Optical module HEW simulations for the X-ray telescopes SIMBOL-X, EDGE and XEUS

TL;DR

This paper presents simulations of the Half-Energy Width (HEW) for X-ray telescope optics, emphasizing the impact of surface microroughness and X-ray scattering on angular resolution across different photon energies.

Contribution

It introduces simulation methods to evaluate the X-ray scattering contribution to HEW for future X-ray telescopes, aiding in mirror surface optimization.

Findings

X-ray scattering significantly affects HEW at high energies.

Simulations help define surface finishing requirements.

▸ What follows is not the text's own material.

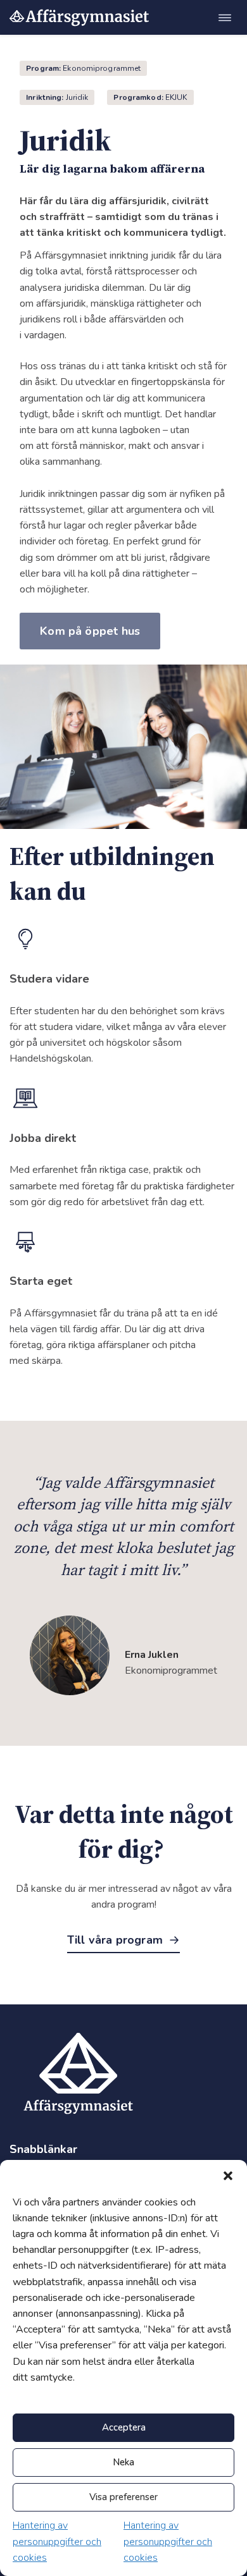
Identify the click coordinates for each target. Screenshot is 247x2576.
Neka (123, 2462)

HEW varies with photon energy and mirror surface quality.

Abstract

One of the most important parameters defining the angular resolution of an X-ray optical module is its Half-Energy Width (HEW) as a function of the photon energy. Future X-ray telescopes with imaging capabilities (SIMBOL-X, Constellation-X, NeXT, EDGE, XEUS,...) should be characterized by a very good angular resolution in soft (< 10 keV) and hard (> 10 keV) X-rays. As a consequence, an important point in the optics development for these telescopes is the simulation of the achievable HEW for a system of X-ray mirrors. This parameter depends on the single mirror profile and nesting accuracy, but also on the mirrors surface microroughness that causes X-ray Scattering (XRS). In particular, owing to its dependence on the photon energy, XRS can dominate the profile errors in hard X-rays: thus, its impact has to be accurately evaluated in every single case, in order to formulate surface finishing requirements for X-ray mirrors. In this work we provide with some simulations of the XRS term of the HEW for some future soft and hard X-ray telescopes.